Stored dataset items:
=-=-=-=-=
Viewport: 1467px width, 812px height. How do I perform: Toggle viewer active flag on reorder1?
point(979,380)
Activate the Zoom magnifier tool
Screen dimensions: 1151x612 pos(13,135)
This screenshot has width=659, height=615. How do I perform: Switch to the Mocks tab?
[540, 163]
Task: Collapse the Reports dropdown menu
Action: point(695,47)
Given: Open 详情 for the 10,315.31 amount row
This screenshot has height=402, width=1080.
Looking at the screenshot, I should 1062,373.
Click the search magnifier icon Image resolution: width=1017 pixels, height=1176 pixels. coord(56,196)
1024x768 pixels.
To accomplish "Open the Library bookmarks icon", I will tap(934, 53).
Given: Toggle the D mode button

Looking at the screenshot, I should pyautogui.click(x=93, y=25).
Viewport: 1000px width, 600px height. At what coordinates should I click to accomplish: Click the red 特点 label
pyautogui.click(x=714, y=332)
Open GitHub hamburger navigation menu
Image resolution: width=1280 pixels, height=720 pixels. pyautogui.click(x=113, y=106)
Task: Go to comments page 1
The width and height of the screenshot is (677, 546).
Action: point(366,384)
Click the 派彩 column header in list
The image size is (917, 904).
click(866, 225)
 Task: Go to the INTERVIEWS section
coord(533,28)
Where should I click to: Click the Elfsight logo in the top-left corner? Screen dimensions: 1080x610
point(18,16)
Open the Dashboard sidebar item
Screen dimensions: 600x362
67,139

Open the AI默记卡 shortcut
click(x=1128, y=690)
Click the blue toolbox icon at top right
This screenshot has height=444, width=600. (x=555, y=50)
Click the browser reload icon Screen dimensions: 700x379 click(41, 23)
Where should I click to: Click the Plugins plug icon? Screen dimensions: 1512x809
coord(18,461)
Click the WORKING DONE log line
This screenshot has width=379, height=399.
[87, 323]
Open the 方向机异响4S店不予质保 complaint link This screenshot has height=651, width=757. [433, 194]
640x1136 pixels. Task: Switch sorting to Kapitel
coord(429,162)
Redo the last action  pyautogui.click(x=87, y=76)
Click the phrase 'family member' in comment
=-=-=-=-=
[Work to complete]: Give back the entries above precisely as they appear.

[Answer below]:
Viewport: 1467px width, 812px height. How do I perform: Toggle viewer active flag on reorder1?
point(979,380)
Activate the Zoom magnifier tool
Screen dimensions: 1151x612 pos(13,135)
This screenshot has width=659, height=615. How do I perform: Switch to the Mocks tab?
[540, 163]
Task: Collapse the Reports dropdown menu
Action: point(695,47)
Given: Open 详情 for the 10,315.31 amount row
This screenshot has height=402, width=1080.
Looking at the screenshot, I should 1062,373.
Click the search magnifier icon Image resolution: width=1017 pixels, height=1176 pixels. coord(56,196)
1024x768 pixels.
To accomplish "Open the Library bookmarks icon", I will tap(934, 53).
Given: Toggle the D mode button

Looking at the screenshot, I should pyautogui.click(x=93, y=25).
Viewport: 1000px width, 600px height. At what coordinates should I click to accomplish: Click the red 特点 label
pyautogui.click(x=714, y=332)
Open GitHub hamburger navigation menu
Image resolution: width=1280 pixels, height=720 pixels. pyautogui.click(x=113, y=106)
Task: Go to comments page 1
The width and height of the screenshot is (677, 546).
Action: point(366,384)
Click the 派彩 column header in list
The image size is (917, 904).
click(866, 225)
 Task: Go to the INTERVIEWS section
coord(533,28)
Where should I click to: Click the Elfsight logo in the top-left corner? Screen dimensions: 1080x610
point(18,16)
Open the Dashboard sidebar item
Screen dimensions: 600x362
67,139

Open the AI默记卡 shortcut
click(x=1128, y=690)
Click the blue toolbox icon at top right
This screenshot has height=444, width=600. (x=555, y=50)
Click the browser reload icon Screen dimensions: 700x379 click(41, 23)
Where should I click to: Click the Plugins plug icon? Screen dimensions: 1512x809
coord(18,461)
Click the WORKING DONE log line
This screenshot has width=379, height=399.
[87, 323]
Open the 方向机异响4S店不予质保 complaint link This screenshot has height=651, width=757. [433, 194]
640x1136 pixels. Task: Switch sorting to Kapitel
coord(429,162)
Redo the last action  pyautogui.click(x=87, y=76)
Click the phrase 'family member' in comment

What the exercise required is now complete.